The decision comes as many Moroccans call for adopting English as Morocco's first foreign language, in replacement of French, the language of the country's former colonizer.
Morocco’s Minister of National Education, Pre-School, and Sports Chakib Benmoussa announced on Tuesday that his ministry plans to increase the number of English teachers this academic year in an advance toward the roll out of English teaching within middle schools.
“Starting from this school year, our goal is to first, at the middle school level, reinforce students’ learning of the English language,” the minister said at a press conference. “We will increase the number of English teachers.”
Benmoussa added that his ministry considers creating platforms that can help students master the English language.
Morocco's efforts to advance English teaching coincide with the country's growing diplomatic tensions with France over visa rejection issues and lack of French support over the Moroccanness of Western Sahara.
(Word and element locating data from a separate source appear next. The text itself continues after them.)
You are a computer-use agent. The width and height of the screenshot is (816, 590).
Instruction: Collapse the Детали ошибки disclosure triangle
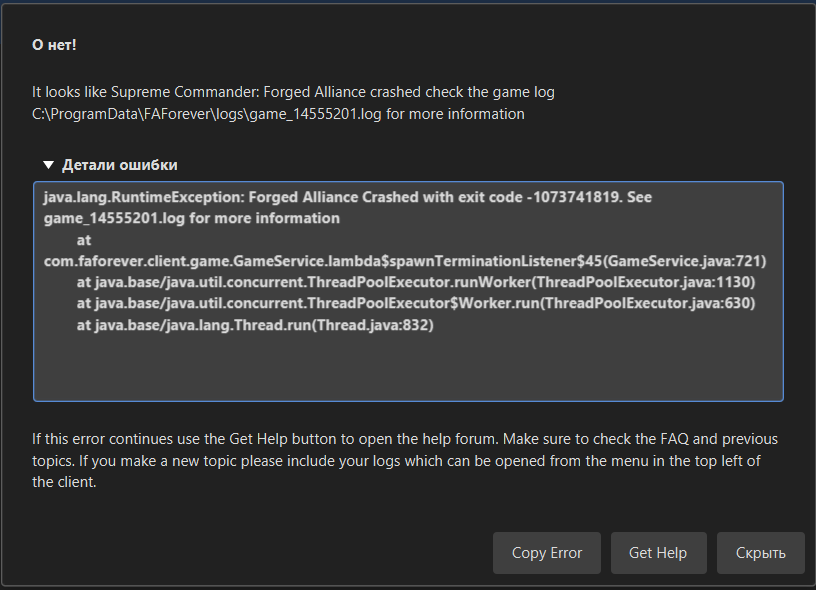(x=48, y=165)
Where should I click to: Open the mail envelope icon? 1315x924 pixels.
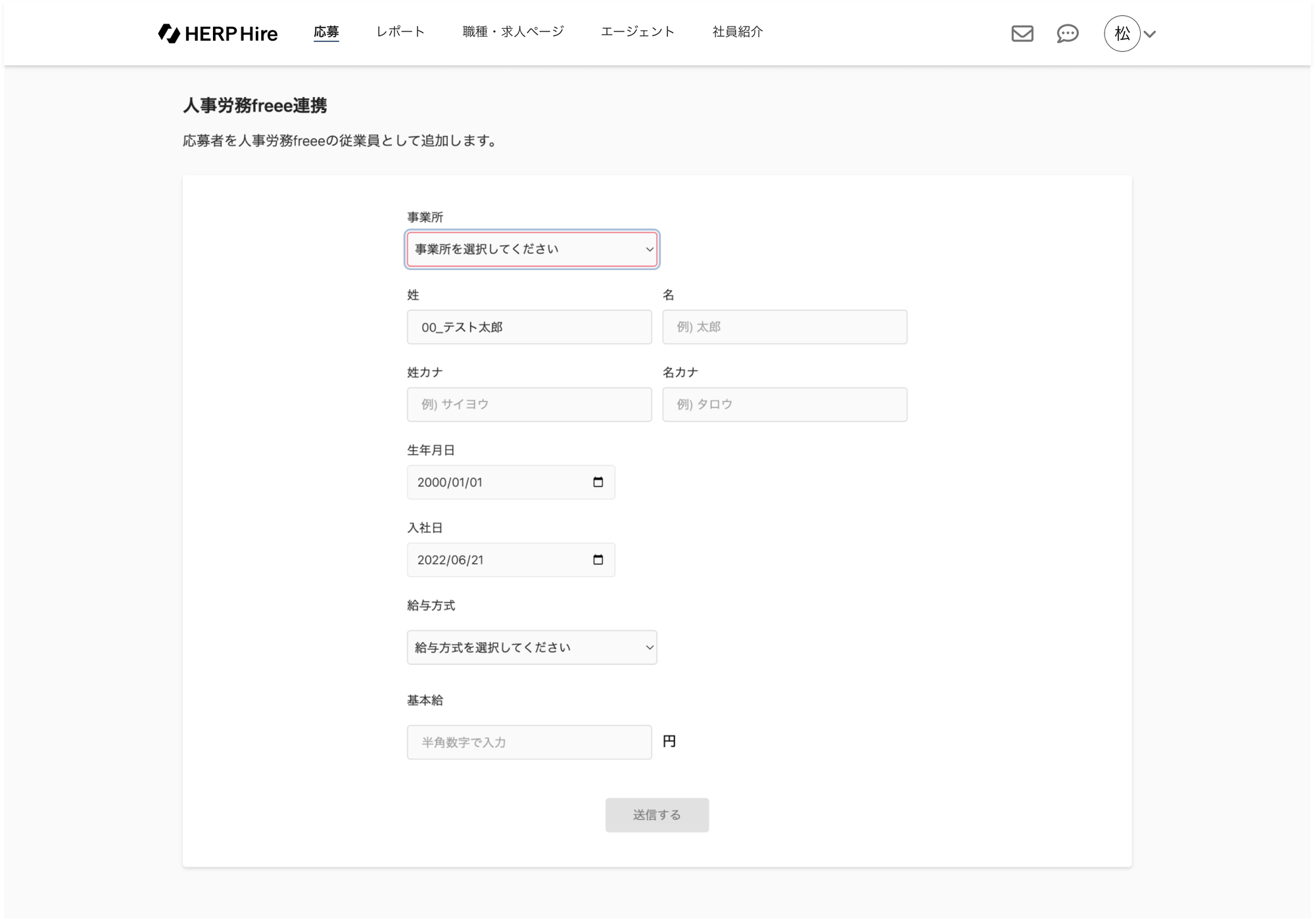click(1022, 34)
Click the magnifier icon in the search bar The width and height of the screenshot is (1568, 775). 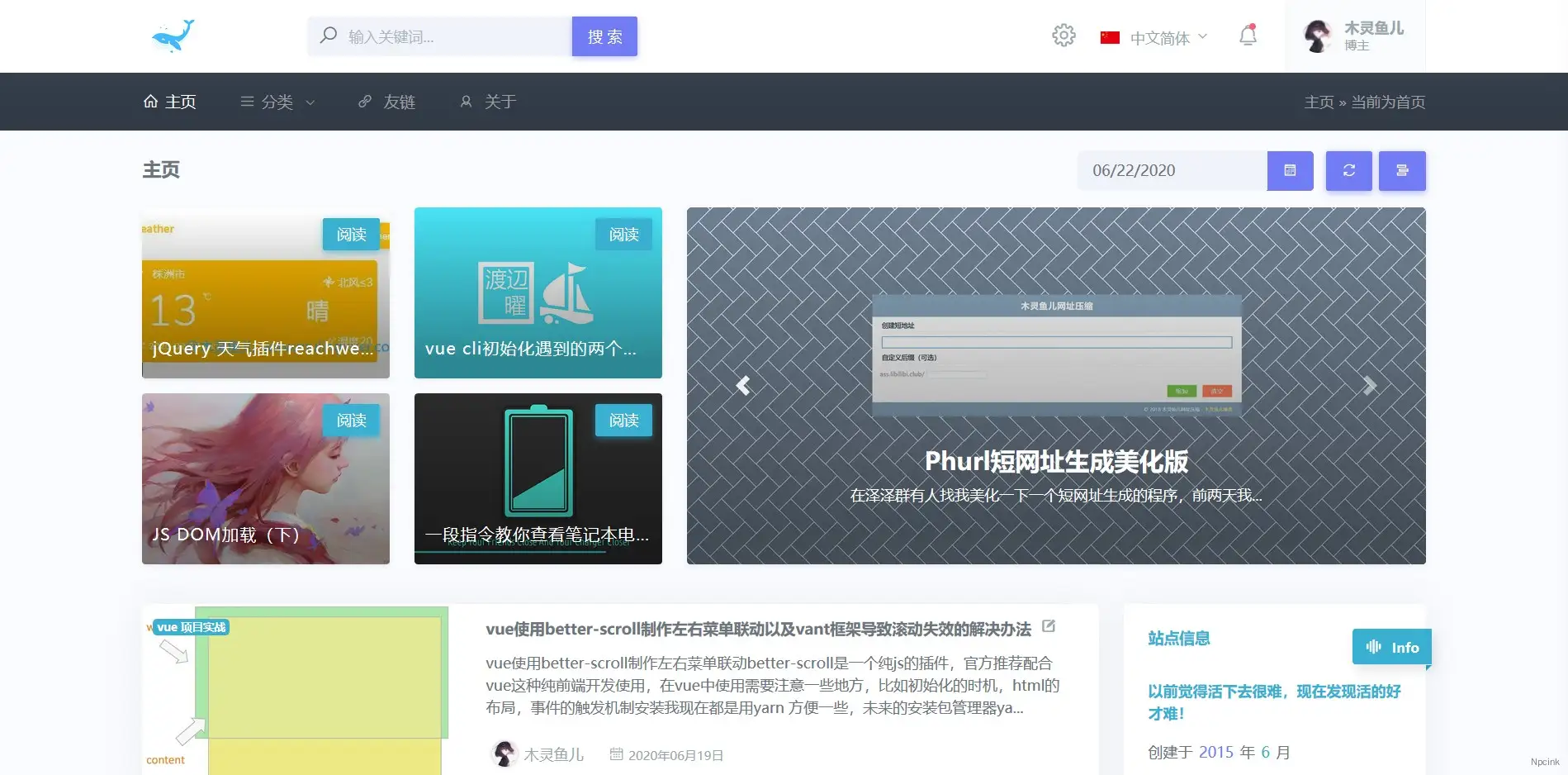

The North African country now has less than 9,000 English teachers employed across 2,200 schools in the country, but the minister insisted the number will considerably go up in the coming semesters and years.
Benmoussa’s announcement comes as many Moroccans call for ditching French and replacing it with English as the main foreign language in Moroccan schools to prepare young Moroccans for one of the requirements of the ever-competitive global economy.
While the Moroccan Education Minister did not particularly nod to the “Shift to English” movement, he also made the case that English teaching will broaden Moroccan students' opportunities by giving them access to more countries and to quality education across public and private institutions.
Eight million Moroccan students returned to school on September 5, with 6.9 million students enrolled in public schools and 1.1 million in private schools, Benmoussa detailed.
In April, months before the back-to-school period, Morocco’s Minister of Higher Education Abdellatif Miraoui presented the “National Plan to Accelerate the Transformation of the Ecosystem.” The education plan called for improving language learning, promoting digital technology, and enhancing skills required in the job market.
English learning was at the center of the scheme, with Moroccan universities having announced plans to require students to receive a minimum B1 level --lower intermediate level-- in the IELTS or TOEFL qualifications to receive their undergraduate diploma.
Morocco’s decision to advance nationwide English teaching at different grades has been interpreted by some observers as indicating the country’s gradual shift towards cutting ties with French, the language of its former colonizer. But others have simply welcomed the reform as needed and long-overdue, arguing matter-of-factly that it meets the competitive demand of the global market.
However, recent studies have confirmed Morocco’s low aptitude in the English language, showing Moroccan schools’ unreadiness to entirely shift to English teaching.
Despite the increasing popularity of English among young Moroccans, Morocco received in 2021 a “low” ranking in the English proficiency index, ranking 71st out of 112 countries evaluated.
To reverse this trend, the recent partnership between Morocco and the British Embassy in Rabat has worked on both promoting English among young Moroccans and furthering their mastery of the language.
The partnership appears to have borne fruit, with the British Council in Morocco concluding in a study last year that “English is expected to become Morocco’s primary foreign language in the next five years, as well as the foreign language most widely spoken among youth.”